I'm working on a project of collecting some datas from https://www.hockey-reference.com/boxscores/. Actually I'me trying to get every table of a season. I've generated a list of urls composed by combining https://www.hockey-reference.com/boxscores/ with each date of the calendar and each team name like "https://www.hockey-reference.com/boxscores/20171005WSH.html
I've stocked every url into a list but some are leading to a 404 error. I'm trying to use the "Curl package" with the function "url.exists" to know if there will be a 404 error and delete the url of the list. The problem is that each url from the list (including really existing url) return FALSE with url.exists in a for loop... I've tried to use this function in the console with url.exists(my list[i]) but it returns FALSE.
here's my code:
library(rvest)
library(RCurl)
##### Variables ####
team_names = c("ANA","ARI","BOS","BUF","CAR","CGY","CHI","CBJ","COL","DAL","DET","EDM","FLA","LAK","MIN","MTL","NSH","NJD","NYI","NYR","OTT","PHI","PHX","PIT","SJS","STL","TBL","TOR","VAN","VGK","WPG","WSH")
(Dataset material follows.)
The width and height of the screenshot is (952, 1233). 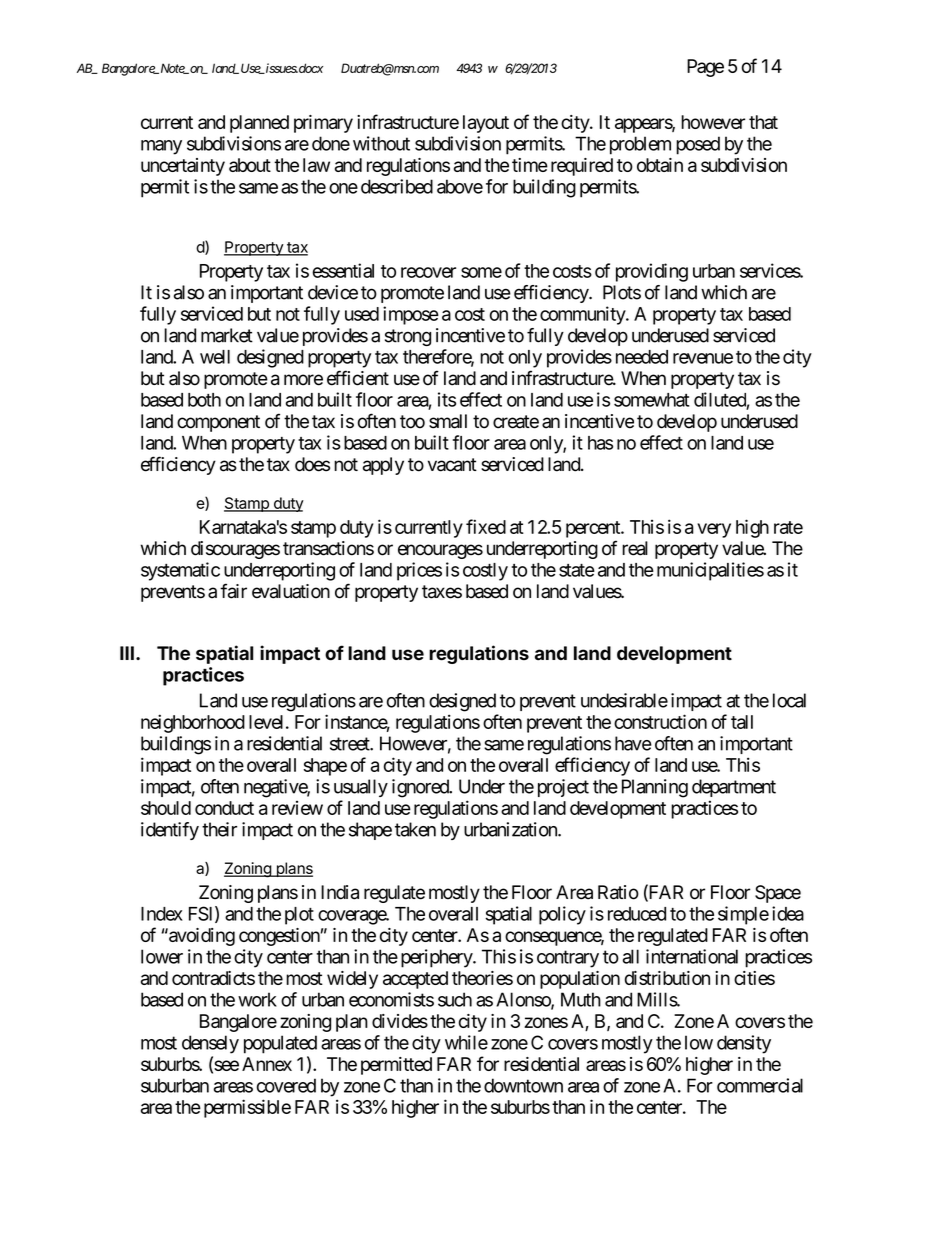 I want to click on component, so click(x=218, y=423).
S2017 = read.table(file = "2018_season", header = TRUE, sep = ",")
dates = as.character(S2017[,1])
#### formating des dates ####
for (i in 1:length(dates)) {
dates[i] = gsub("-", "", dates[i])
}
dates = unique(dates)
##### generation des url ####
url_list = c()
for (j in 1:2) { #dates
for (k in 1:length(team_names)) {
print(k)
url_site = paste("https://www.hockey-reference.com/boxscores/",dates[j],team_names[k],".html",sep="")
url_list = rbind(url_site,url_list)
}
}
url_list_raffined = c()
for (l in 1:40) {
print(l)
if (url.exists(url_list[l], .header = TRUE) == TRUE) {
url_list_raffined = c(url_list_raffined,url_list[l])
}
}
Any idea for my problems ?
thanks
Instead of RCurl
, you could use the httr
package:
library(httr)
library(rvest)
library(xml2)
resp <- httr::GET(url_address, httr::timeout(60))
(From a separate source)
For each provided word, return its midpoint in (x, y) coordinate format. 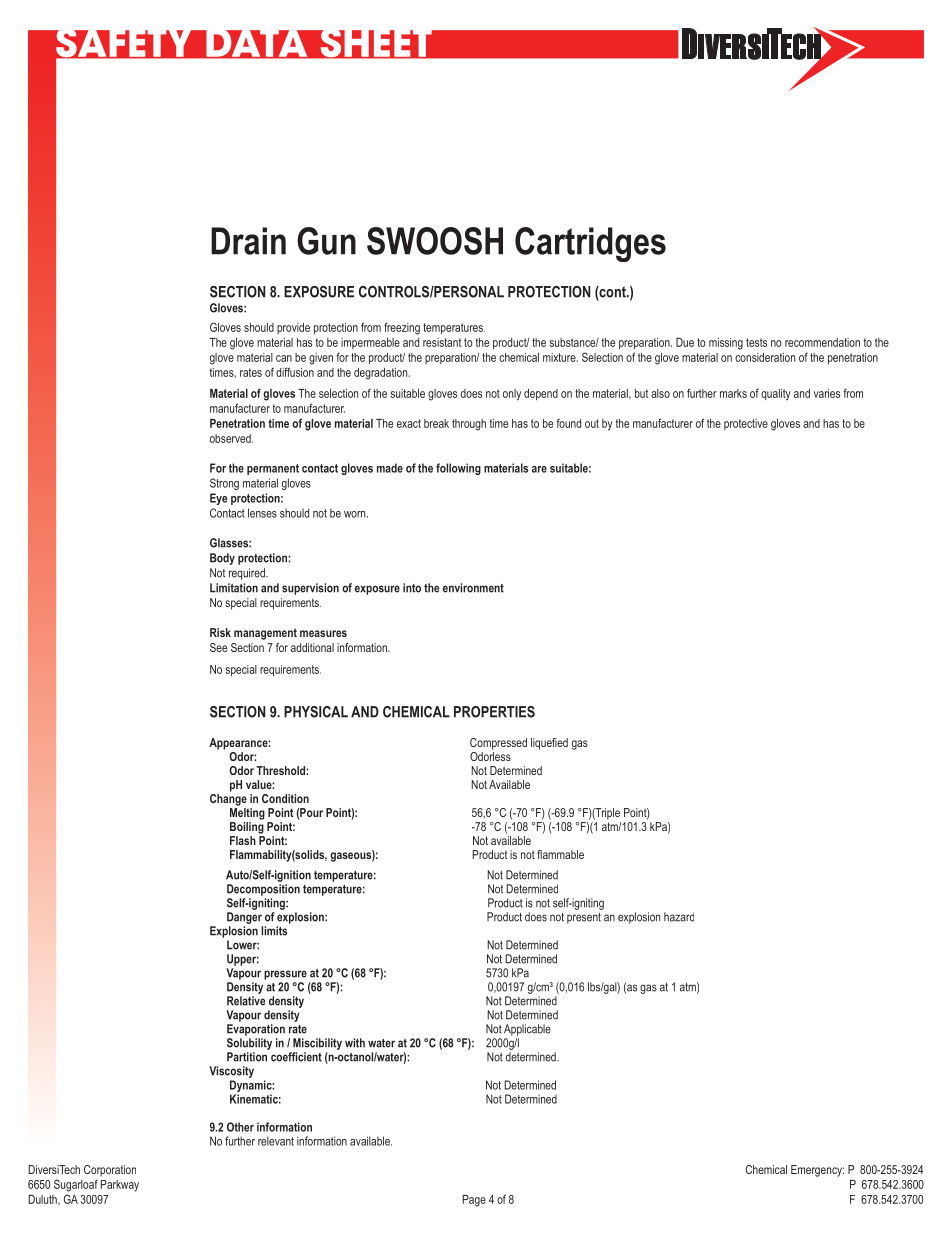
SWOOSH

if(resp$status_code==200) {
html <- xml2::read_html(resp)
txt <- rvest::html_text(rvest::html_nodes(html)) # or similar
# save the results somewhere or do your operations..
}
here url_address
is the address you are trying to download. Maybe you need to put this in a function or loop to iterate over all your addresses.